Student activists are holding a rally today and a march a week from Saturday to push for gun-violence prevention measures. (Students Against Gun Violence)
Student activists are holding a rally today and a march a week from Saturday to push for gun-violence prevention measures. (Students Against Gun Violence)
March 14, 2018

PHOENIX, Ariz. – High-school students across Arizona will take part in a nationwide walkout today to protest gun violence in schools.

A number of schools in the Phoenix area are on spring break, so many of those students said they're planning a day of action in the State Capitol rose garden, starting at 11 a.m.

Jordan Harb, a junior at Mountain View High School, is one of the speakers. He hopes the massacre in Parkland, Fla., will motivate lawmakers to rethink Arizona's gun laws, which are among the most permissive in the nation.

"In Arizona, you can be someone who shouldn't have a gun and go buy one on Craigslist, because we don't have any state permits, state licensing for dealers," Harb explained. "We don't have universal background checks. As a 17-year-old, I can go to a gun show and buy an AR-15 and bump stock, even though I'm not legally allowed to."

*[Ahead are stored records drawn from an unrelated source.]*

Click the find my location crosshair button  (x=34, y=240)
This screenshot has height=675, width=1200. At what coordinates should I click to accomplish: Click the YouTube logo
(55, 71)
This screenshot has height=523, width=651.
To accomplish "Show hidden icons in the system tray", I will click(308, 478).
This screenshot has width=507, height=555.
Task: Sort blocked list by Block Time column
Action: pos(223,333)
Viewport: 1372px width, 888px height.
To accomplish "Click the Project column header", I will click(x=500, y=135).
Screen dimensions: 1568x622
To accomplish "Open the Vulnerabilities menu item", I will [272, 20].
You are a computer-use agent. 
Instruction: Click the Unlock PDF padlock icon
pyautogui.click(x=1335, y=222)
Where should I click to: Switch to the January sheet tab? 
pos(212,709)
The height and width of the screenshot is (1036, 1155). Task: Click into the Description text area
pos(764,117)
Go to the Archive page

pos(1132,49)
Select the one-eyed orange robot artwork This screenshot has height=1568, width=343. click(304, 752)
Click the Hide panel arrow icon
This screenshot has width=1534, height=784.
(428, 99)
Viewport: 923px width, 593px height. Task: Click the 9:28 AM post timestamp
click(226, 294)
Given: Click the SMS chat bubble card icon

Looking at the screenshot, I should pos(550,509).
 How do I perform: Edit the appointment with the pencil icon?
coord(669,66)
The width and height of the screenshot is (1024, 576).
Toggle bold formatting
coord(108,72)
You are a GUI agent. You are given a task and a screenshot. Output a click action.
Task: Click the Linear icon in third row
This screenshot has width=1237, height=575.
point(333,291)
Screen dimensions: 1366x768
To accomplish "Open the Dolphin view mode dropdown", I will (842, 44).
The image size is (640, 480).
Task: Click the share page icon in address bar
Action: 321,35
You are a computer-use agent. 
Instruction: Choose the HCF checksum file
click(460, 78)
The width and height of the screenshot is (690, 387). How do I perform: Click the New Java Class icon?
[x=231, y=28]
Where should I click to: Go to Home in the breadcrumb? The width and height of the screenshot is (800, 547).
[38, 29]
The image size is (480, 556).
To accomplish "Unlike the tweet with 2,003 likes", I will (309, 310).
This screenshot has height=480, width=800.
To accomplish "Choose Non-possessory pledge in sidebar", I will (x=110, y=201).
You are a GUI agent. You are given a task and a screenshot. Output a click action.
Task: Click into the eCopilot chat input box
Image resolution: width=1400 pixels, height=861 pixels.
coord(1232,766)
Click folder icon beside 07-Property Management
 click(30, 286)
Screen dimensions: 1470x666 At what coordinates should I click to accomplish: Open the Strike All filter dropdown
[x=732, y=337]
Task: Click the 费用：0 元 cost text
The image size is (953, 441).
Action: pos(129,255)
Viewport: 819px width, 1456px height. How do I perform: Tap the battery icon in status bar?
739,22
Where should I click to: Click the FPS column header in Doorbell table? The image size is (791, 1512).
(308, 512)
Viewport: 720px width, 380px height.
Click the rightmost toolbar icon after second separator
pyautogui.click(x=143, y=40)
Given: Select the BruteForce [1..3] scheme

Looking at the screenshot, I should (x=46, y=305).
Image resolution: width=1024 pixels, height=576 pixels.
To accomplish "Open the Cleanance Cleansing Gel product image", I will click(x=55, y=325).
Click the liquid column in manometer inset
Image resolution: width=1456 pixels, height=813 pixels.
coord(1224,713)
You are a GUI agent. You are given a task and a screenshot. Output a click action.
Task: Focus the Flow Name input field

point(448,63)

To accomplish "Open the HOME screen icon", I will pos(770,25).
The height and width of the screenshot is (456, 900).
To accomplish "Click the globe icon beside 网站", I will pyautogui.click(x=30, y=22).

The students are asking state lawmakers to pass several bills, including requiring universal background checks (HB 2024); preventing domestic abusers from getting firearms (HB 2299); preventing people from getting guns who are severely mentally ill (HB 2140); and banning bump stocks (HB 2023).

The students also are planning a larger "March For Our Lives" event in Phoenix on Sat., March 24.

President Donald Trump has recently backed off on the idea of restricting gun ownership to people over 21, but has expressed support for arming more teachers.

Harb said he is convinced that school districts would be better served spending that money to hire more school counselors, to help spot potential school shooters and prevent future tragedies.

"We need more funding for mental health in our schools – psychologists, counselors – because so many kids are depressed, and that leads to suicide, and them hurting themselves and others with guns," Harb said. "Because they're able to get their hands on a gun too easily, that only amplifies their breakdown."

Arizona legislators recently refused to take up the bill to ban bump stocks, and last year, Gov. Doug Ducey signed a law that forbids cities from requiring background checks for gun sales.